START Records provided
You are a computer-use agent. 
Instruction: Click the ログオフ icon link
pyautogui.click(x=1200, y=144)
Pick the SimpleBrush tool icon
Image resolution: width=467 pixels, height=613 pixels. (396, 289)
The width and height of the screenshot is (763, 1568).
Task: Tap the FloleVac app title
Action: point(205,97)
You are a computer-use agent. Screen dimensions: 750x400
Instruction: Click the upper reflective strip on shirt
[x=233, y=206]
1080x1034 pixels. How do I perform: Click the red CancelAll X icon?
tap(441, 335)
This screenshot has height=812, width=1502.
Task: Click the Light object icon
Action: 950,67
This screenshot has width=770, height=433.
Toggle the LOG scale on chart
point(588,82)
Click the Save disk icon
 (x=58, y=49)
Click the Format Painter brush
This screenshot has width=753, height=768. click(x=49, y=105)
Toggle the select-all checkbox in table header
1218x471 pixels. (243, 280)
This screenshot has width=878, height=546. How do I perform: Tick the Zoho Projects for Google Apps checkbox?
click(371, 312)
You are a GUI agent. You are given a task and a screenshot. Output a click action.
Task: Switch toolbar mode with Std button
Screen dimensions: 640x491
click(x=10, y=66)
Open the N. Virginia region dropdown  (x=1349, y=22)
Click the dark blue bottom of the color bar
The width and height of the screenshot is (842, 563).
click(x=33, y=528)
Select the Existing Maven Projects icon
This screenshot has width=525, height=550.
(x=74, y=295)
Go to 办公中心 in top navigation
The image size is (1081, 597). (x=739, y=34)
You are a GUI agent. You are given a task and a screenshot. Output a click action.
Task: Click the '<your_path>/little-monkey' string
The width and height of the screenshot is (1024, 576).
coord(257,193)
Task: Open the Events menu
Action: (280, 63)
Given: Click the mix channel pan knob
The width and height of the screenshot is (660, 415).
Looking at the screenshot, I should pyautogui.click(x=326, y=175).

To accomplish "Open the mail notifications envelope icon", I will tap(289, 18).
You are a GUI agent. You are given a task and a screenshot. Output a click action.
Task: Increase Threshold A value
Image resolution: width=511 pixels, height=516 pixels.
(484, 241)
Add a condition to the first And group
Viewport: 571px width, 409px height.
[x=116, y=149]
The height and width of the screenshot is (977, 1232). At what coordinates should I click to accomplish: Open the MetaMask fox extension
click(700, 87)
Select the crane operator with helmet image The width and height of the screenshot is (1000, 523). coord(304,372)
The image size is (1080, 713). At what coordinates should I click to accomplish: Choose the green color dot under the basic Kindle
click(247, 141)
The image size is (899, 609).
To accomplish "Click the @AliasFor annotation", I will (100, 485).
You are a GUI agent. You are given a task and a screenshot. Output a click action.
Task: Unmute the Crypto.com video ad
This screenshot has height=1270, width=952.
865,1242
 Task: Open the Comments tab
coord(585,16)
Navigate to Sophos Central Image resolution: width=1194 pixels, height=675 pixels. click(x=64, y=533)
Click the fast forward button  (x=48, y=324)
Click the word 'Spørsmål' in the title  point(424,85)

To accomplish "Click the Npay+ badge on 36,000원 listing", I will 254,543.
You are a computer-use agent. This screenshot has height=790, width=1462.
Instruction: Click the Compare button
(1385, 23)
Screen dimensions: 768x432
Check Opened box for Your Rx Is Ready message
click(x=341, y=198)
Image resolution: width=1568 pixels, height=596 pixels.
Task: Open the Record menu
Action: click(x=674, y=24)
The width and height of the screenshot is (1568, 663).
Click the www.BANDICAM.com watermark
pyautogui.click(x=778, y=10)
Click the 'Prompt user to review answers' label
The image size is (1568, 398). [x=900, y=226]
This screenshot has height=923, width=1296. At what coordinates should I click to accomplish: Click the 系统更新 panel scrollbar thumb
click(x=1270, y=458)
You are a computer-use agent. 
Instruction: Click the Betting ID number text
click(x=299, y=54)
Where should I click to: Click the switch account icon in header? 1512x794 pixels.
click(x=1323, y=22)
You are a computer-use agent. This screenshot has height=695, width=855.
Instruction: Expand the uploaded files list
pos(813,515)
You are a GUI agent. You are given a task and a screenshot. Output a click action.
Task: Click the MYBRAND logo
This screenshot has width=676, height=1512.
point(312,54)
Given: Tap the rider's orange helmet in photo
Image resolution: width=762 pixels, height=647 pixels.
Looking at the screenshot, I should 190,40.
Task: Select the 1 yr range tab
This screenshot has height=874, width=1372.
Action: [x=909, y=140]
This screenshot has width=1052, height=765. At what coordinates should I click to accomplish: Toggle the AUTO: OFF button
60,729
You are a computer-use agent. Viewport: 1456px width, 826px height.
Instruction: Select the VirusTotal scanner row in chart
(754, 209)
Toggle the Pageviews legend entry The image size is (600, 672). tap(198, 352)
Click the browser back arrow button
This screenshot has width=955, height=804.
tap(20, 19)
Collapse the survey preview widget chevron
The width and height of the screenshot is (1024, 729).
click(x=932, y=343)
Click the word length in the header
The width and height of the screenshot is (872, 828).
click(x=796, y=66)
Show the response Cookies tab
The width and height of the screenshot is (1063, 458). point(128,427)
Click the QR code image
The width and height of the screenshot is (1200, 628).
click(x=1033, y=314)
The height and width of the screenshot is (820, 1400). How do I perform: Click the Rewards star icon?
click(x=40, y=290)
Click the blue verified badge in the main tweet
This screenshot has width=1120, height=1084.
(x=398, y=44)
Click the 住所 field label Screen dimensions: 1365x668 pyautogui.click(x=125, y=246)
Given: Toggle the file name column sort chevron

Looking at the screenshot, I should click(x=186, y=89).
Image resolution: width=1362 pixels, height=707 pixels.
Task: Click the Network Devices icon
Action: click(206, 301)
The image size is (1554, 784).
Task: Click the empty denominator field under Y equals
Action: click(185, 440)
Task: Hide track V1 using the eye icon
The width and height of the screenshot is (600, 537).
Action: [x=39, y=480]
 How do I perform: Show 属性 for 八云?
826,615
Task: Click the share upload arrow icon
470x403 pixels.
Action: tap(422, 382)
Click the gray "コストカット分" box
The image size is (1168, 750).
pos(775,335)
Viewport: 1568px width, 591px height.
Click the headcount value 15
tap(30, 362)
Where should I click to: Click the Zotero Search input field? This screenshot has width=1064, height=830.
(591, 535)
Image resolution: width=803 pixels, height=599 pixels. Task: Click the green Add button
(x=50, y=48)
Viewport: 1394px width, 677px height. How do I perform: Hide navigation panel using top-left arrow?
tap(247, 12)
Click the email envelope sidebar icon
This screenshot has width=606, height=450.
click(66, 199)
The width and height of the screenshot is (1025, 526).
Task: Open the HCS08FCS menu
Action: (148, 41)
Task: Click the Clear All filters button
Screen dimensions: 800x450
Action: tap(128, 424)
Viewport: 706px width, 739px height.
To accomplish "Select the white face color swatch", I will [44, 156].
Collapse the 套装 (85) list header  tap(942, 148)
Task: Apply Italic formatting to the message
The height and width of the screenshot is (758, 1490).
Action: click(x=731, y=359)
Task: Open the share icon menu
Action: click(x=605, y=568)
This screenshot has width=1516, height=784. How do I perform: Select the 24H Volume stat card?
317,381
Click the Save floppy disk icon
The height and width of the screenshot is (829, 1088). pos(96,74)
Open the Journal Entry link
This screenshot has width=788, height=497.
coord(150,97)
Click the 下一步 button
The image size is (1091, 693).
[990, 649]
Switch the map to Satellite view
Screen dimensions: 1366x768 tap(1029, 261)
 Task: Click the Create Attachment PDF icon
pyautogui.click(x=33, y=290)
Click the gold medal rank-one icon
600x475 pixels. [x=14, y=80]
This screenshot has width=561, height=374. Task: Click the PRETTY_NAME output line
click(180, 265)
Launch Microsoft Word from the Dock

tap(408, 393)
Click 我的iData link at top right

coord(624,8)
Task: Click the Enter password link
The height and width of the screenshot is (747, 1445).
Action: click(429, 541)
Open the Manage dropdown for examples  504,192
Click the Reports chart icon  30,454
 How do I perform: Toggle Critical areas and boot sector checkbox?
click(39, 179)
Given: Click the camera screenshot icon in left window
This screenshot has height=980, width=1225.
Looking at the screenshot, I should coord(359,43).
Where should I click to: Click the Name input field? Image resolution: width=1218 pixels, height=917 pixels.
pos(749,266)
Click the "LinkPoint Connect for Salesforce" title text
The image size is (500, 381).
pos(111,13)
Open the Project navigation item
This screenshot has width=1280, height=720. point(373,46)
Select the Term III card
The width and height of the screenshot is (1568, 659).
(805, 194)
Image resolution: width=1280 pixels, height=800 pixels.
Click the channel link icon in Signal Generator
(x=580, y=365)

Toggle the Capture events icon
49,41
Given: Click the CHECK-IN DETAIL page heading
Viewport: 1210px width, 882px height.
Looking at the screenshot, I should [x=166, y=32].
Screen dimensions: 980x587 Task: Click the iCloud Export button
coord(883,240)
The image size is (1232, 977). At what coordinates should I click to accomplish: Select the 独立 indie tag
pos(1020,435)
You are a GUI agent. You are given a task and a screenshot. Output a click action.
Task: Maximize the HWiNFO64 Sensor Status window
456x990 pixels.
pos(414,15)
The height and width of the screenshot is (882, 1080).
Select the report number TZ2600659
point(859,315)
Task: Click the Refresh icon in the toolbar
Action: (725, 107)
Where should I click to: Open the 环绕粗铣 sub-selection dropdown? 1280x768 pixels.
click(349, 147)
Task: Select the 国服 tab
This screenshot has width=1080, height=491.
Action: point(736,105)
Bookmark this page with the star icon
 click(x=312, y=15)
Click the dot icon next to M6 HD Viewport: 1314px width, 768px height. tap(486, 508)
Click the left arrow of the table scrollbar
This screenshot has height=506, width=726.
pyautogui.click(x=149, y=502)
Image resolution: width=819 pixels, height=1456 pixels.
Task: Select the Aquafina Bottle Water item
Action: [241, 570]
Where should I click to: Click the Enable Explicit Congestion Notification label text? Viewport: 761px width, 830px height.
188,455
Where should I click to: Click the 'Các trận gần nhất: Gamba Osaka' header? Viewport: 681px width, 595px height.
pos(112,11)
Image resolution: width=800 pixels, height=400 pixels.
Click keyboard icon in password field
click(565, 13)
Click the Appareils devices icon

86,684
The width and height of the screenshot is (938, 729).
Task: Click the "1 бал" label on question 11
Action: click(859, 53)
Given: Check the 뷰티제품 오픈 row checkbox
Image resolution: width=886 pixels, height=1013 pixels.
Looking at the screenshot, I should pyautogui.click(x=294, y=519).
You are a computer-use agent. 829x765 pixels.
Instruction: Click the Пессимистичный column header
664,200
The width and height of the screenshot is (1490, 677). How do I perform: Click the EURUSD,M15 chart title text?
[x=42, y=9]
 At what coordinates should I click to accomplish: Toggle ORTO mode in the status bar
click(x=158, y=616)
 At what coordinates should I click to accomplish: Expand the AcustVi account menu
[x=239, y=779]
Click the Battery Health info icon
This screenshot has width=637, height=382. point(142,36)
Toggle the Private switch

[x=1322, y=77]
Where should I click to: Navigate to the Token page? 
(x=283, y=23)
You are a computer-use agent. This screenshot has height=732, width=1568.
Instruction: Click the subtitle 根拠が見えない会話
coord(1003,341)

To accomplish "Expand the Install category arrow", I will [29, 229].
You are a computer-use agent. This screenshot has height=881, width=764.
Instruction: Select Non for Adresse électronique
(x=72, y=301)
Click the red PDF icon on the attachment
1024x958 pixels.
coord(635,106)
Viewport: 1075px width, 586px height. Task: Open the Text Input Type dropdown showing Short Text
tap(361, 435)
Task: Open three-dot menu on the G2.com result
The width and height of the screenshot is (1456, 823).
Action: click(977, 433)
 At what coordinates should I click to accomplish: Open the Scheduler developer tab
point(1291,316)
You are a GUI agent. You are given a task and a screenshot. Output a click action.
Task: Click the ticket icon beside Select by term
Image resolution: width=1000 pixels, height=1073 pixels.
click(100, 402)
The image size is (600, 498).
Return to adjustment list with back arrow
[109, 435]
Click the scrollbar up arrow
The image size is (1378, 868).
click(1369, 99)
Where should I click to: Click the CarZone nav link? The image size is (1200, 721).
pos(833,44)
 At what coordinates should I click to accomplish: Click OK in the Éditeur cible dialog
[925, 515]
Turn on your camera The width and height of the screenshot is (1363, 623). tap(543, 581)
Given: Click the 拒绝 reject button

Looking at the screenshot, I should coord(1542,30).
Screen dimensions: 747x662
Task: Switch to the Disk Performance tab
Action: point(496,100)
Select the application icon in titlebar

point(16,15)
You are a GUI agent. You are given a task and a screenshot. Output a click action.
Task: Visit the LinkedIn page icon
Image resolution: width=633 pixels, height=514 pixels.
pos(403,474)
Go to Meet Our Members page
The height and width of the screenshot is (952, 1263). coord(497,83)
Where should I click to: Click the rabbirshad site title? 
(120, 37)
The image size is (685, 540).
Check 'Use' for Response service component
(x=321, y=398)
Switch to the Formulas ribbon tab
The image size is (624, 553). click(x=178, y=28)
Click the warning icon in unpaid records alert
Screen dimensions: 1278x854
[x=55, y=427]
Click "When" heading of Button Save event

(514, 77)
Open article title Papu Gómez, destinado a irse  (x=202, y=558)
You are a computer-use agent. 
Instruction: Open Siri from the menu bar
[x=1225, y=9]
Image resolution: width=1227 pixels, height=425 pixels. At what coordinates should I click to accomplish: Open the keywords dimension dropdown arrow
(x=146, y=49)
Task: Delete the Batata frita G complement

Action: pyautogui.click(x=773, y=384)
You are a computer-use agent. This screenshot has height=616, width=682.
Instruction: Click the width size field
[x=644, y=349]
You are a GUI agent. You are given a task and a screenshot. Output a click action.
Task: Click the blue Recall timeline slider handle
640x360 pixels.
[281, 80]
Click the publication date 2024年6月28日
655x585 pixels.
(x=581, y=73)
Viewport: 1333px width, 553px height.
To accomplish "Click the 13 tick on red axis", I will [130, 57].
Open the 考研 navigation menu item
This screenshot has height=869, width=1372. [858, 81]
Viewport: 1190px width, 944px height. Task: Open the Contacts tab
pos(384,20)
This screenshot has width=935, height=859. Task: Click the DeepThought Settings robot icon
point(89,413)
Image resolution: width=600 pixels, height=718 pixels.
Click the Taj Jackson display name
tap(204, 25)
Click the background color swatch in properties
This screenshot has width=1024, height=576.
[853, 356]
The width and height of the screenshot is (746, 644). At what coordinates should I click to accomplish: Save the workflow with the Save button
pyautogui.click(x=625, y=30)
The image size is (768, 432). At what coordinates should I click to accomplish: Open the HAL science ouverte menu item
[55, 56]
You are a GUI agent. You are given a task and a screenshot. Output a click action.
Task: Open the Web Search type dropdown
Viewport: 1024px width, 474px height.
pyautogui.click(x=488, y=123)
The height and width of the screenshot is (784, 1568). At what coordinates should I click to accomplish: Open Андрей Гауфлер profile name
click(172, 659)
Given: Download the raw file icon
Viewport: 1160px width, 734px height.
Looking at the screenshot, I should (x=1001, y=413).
END Records provided
▶ [Instructions for the task]
Your answer should consist of the lines from the line with "This screenshot has width=878, height=546." to the line with "Task: Switch toolbar mode with Std button" above, repeated exactly, both ends included.

▶ [Exercise answer]
This screenshot has width=878, height=546. How do I perform: Tick the Zoho Projects for Google Apps checkbox?
click(371, 312)
You are a GUI agent. You are given a task and a screenshot. Output a click action.
Task: Switch toolbar mode with Std button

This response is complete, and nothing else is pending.